Pauline Hanson's bluff has been called as the traditional owners invite her to meet with them.
Pauline Hanson's bluff has been called as the traditional owners invite her to meet with them.

Hanson invited to meet with Uluru TOs

AN INVITATION to meet with Anangu traditional owners has been extended to Australian Senator Pauline Hanson after she said plans to close the Uluru climb were "ridiculous".

NT Senator Malarndirri McCarthy said she would be more than happy to introduce Senator Hanson to the traditional owners, to explain the rock's cultural significance to the One Nation leader.

"I've extended an invitation to Senator Hanson.

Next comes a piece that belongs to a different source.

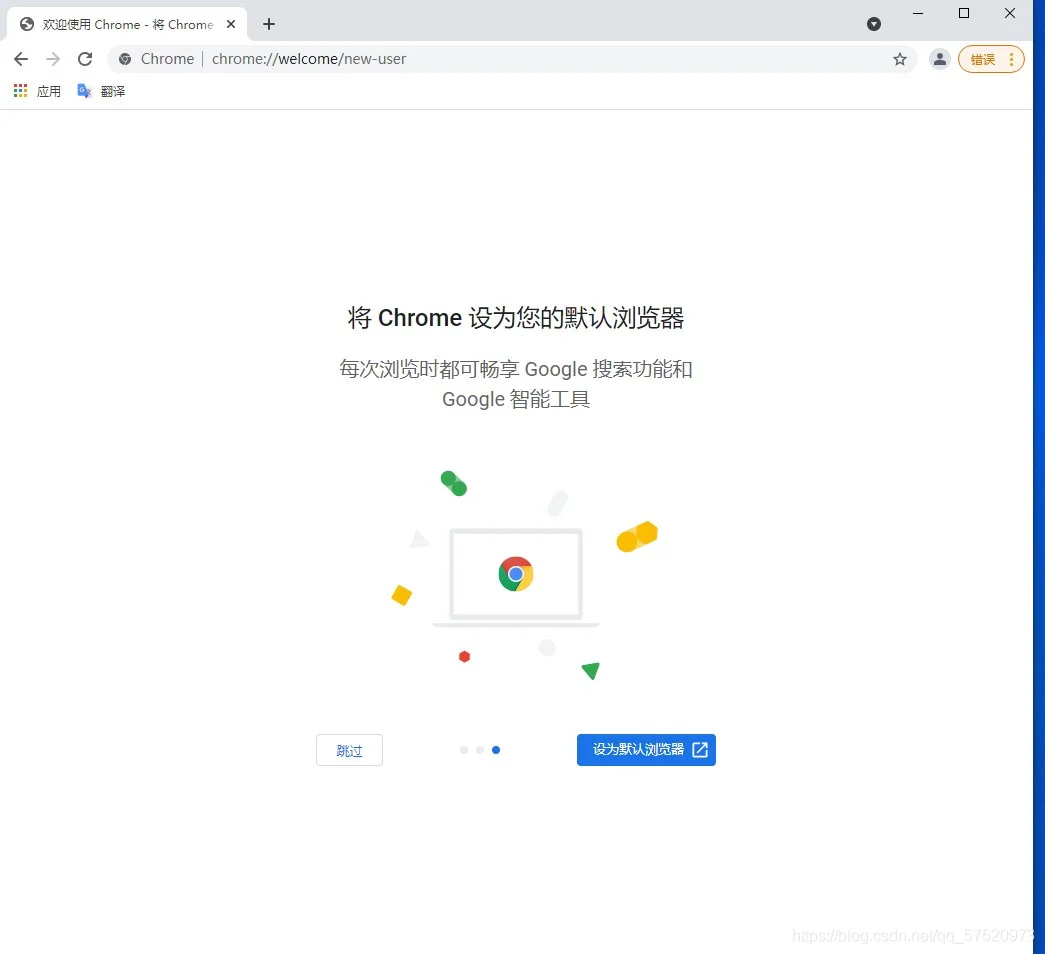The height and width of the screenshot is (954, 1045).
Task: Expand the tab search dropdown arrow
Action: coord(874,25)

I'm prepared to facilitate a coming together of her and the Anangu so she can better understand the issues behind the climb and the Anangu decision to close the climb in October," she said.

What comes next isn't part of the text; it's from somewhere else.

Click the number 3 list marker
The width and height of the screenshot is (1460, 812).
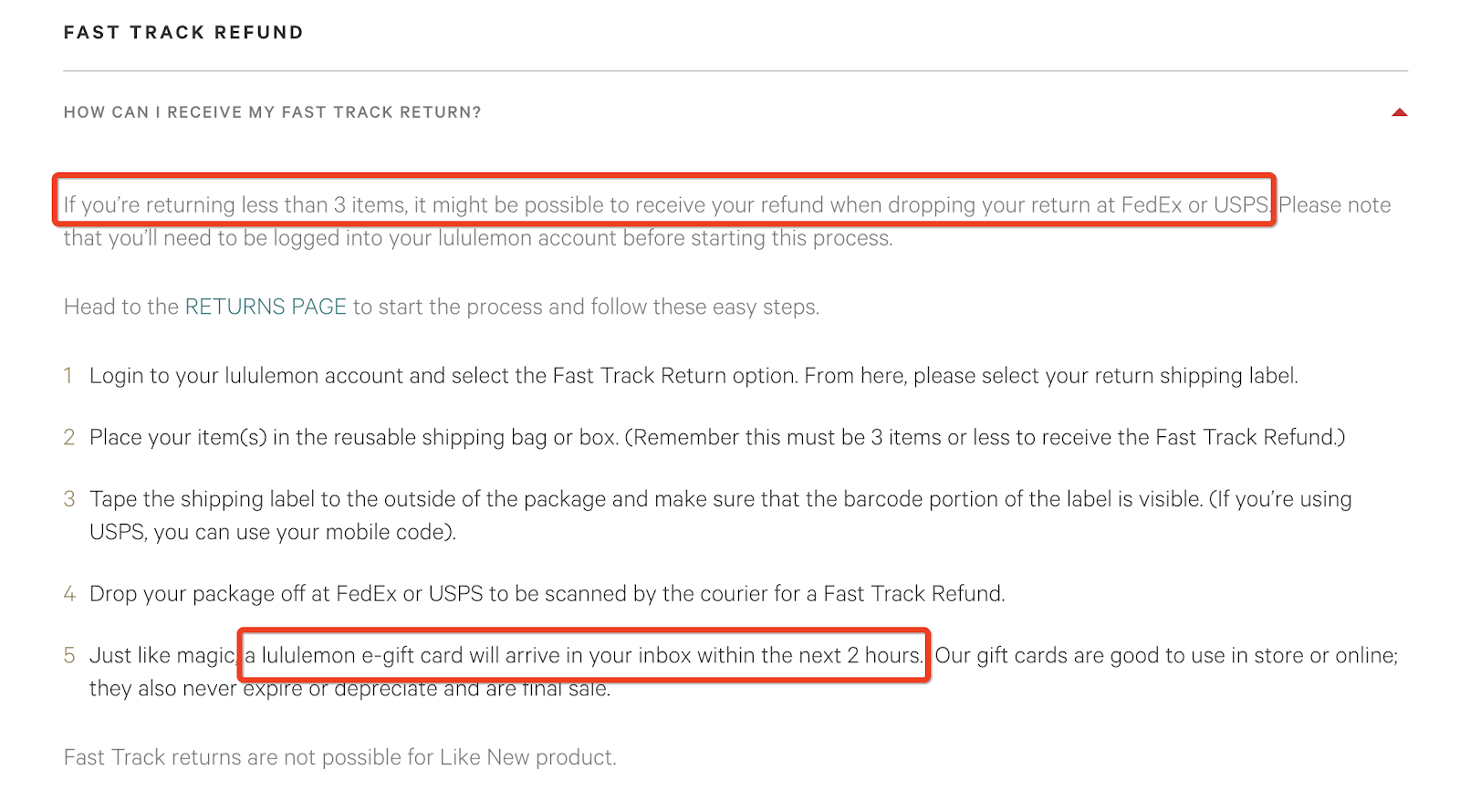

"Senator Hanson says she hasn't been to Uluru before. I'd suggest the first thing is to visit the traditional owners and hear first hand from them - that would be a good place to start."

It comes after Senator Hanson likened closing the rock climb to closing Bondi Beach in an interview with The Today Show on Monday.

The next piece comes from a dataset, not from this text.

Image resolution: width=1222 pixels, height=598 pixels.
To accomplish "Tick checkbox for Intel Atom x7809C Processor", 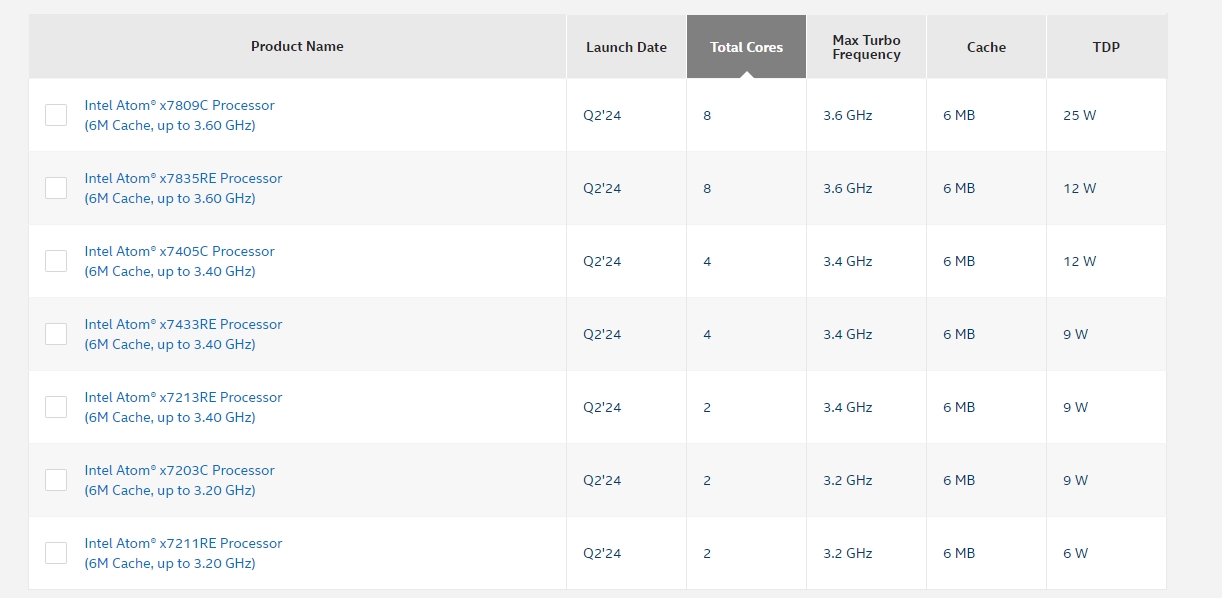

"It's no different to coming out and saying, 'We're going to close down Bondi Beach because there are some people that have drowned'. How ridiculous is that?" she said.

"This is an iconic site for all Australians. I can't see the cultural sensitivity when people have been climbing the rock and now suddenly people want to shut it down."

Senator McCarthy said the decision "wasn't made over night" and was highly important to the traditional owners.

"It's enormously disappointing to completely disregard the first nation's decision here," she said. "When I was tourism minister in 2010 I was talking about it even then … when I had Oprah Winfrey out here we flew around the rock because she understood the cultural significance of not climbing the rock."

Senator McCarthy said it was particularly worrying considering Senator Hanson had a voice in the Australian parliament.

"We're talking about a voice to parliament on first nations people," she said.

"Naturally we want to hear the voices of the Anangu people on this very important decision for our country."